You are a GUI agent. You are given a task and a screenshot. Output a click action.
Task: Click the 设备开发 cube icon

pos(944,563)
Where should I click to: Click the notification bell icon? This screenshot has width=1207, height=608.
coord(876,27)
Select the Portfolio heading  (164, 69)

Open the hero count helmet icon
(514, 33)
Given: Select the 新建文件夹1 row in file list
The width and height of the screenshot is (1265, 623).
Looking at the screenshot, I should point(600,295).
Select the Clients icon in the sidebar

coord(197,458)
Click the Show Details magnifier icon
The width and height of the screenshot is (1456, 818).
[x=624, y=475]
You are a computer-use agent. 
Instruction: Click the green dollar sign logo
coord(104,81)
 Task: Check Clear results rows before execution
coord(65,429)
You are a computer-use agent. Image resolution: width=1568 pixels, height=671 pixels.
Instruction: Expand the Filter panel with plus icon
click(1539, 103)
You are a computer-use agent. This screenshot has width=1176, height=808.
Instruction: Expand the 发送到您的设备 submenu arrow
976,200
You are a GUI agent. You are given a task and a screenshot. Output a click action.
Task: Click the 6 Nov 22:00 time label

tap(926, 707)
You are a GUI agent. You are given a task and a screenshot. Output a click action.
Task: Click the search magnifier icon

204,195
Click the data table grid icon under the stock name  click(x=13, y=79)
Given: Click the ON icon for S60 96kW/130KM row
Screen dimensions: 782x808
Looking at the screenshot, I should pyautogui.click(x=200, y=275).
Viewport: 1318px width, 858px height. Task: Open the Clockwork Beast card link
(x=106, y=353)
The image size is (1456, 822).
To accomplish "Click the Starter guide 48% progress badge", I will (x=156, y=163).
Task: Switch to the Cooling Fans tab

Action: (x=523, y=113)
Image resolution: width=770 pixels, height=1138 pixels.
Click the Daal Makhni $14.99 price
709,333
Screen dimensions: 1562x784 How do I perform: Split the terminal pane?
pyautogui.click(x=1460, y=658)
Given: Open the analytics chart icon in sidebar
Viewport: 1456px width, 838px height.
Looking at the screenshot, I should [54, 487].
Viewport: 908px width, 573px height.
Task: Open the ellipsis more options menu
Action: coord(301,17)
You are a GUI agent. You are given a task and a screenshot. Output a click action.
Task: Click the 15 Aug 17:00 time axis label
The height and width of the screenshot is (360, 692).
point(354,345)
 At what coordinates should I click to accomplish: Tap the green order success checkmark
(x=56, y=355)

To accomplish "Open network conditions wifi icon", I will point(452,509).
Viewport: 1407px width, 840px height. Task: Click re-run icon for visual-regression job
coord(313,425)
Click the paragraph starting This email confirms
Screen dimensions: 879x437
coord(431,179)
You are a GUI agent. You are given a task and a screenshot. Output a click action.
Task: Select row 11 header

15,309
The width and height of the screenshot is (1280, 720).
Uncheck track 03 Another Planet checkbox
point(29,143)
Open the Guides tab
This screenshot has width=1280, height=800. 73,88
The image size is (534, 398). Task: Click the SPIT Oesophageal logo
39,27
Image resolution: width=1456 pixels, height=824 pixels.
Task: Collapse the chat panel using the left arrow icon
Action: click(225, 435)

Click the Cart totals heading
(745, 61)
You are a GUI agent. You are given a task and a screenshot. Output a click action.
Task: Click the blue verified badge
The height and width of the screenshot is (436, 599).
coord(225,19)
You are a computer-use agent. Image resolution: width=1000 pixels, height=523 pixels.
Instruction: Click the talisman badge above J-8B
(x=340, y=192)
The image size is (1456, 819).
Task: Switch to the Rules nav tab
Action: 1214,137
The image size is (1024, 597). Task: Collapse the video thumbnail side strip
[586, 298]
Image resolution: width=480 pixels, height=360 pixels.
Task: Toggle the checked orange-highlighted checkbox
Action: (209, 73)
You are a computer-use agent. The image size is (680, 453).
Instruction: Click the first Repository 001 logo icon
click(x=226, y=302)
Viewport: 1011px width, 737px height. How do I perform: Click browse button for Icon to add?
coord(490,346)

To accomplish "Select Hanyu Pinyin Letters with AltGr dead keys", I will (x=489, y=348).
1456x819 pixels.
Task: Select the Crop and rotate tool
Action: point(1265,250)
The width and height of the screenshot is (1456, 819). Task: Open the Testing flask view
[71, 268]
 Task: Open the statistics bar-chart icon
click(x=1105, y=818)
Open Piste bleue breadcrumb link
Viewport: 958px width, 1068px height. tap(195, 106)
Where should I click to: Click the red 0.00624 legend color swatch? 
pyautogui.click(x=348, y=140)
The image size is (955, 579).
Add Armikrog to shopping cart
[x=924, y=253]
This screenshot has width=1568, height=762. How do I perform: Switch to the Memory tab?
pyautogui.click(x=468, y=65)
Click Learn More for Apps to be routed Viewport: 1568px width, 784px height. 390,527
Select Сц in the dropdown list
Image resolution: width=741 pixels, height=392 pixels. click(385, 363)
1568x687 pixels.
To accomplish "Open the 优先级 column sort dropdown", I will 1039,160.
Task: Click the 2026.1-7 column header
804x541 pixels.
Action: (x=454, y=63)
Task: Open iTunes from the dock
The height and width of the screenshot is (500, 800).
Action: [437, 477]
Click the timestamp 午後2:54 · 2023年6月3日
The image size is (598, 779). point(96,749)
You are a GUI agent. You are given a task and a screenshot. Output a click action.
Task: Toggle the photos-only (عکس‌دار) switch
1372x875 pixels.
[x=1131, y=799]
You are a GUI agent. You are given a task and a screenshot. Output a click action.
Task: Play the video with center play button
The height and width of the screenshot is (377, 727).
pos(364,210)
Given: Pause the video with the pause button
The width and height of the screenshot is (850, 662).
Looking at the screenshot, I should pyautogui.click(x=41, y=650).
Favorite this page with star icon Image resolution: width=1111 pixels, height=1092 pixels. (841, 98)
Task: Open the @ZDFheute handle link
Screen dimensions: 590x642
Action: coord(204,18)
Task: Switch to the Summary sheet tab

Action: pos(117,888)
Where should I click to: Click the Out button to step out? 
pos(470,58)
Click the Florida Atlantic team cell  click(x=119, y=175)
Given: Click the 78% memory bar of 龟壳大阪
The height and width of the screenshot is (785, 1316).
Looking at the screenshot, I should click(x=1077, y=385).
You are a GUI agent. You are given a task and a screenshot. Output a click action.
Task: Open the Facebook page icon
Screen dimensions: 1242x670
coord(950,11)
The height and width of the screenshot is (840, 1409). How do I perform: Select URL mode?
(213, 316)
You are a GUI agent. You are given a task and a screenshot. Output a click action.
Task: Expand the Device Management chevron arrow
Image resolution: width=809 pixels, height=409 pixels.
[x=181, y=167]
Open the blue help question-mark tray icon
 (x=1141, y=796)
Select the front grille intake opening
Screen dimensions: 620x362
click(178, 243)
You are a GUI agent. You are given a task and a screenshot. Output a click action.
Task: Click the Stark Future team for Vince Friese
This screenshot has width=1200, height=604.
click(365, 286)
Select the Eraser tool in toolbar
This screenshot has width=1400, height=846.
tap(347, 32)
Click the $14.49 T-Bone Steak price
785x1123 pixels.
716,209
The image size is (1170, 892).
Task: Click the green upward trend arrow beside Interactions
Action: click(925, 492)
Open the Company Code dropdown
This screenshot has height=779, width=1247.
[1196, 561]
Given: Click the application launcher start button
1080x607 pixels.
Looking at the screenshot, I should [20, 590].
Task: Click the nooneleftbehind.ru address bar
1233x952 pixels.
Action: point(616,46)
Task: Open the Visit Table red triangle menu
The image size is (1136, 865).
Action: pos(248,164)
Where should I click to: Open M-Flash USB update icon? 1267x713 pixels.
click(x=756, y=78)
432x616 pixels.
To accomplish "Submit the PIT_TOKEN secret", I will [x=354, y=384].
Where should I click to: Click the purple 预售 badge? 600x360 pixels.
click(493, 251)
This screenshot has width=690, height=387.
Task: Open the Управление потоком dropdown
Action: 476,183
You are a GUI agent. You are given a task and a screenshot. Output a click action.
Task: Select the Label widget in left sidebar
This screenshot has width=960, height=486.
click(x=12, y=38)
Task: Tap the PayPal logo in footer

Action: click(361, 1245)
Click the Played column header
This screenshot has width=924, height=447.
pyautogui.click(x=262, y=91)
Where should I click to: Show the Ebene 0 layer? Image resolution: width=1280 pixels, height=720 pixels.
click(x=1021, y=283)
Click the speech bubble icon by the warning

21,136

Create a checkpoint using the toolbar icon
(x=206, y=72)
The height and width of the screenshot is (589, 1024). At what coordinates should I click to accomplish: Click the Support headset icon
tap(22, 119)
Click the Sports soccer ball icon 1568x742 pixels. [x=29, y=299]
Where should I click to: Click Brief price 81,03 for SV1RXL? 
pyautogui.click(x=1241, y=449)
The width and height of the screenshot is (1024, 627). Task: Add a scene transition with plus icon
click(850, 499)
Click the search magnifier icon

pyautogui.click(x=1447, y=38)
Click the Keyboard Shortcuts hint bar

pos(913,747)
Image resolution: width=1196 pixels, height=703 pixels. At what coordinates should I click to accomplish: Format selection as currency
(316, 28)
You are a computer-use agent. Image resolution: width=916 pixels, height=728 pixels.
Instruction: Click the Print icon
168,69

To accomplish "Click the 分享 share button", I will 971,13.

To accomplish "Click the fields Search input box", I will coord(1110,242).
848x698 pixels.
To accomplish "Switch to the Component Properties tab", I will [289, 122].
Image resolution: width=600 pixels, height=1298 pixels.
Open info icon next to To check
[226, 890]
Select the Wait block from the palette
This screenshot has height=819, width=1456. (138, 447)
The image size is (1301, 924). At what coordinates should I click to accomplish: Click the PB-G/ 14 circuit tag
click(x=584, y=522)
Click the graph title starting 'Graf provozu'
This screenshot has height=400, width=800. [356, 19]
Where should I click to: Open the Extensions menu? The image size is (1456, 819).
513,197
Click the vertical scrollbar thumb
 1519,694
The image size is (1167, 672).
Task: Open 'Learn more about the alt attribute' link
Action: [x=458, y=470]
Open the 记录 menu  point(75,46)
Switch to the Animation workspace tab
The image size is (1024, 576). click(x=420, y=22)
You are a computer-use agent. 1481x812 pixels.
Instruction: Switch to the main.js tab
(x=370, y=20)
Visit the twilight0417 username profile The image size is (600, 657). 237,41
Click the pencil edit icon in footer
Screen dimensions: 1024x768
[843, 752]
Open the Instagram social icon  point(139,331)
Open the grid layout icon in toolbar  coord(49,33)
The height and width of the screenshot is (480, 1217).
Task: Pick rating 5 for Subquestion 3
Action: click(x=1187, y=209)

○ ○ ○ ○ ○

> **WHAT TO WORK ON**
Output the data above again without changes, from the line containing "Task: Open the statistics bar-chart icon" through the line containing "The image size is (598, 779). point(96,749)", with both of those lines included.

> **OUTPUT OF THE EXERCISE**
 Task: Open the statistics bar-chart icon
click(x=1105, y=818)
Open Piste bleue breadcrumb link
Viewport: 958px width, 1068px height. tap(195, 106)
Where should I click to: Click the red 0.00624 legend color swatch? 
pyautogui.click(x=348, y=140)
The image size is (955, 579).
Add Armikrog to shopping cart
[x=924, y=253]
This screenshot has width=1568, height=762. How do I perform: Switch to the Memory tab?
pyautogui.click(x=468, y=65)
Click Learn More for Apps to be routed Viewport: 1568px width, 784px height. 390,527
Select Сц in the dropdown list
Image resolution: width=741 pixels, height=392 pixels. click(385, 363)
1568x687 pixels.
To accomplish "Open the 优先级 column sort dropdown", I will 1039,160.
Task: Click the 2026.1-7 column header
804x541 pixels.
Action: (x=454, y=63)
Task: Open iTunes from the dock
The height and width of the screenshot is (500, 800).
Action: [437, 477]
Click the timestamp 午後2:54 · 2023年6月3日
The image size is (598, 779). point(96,749)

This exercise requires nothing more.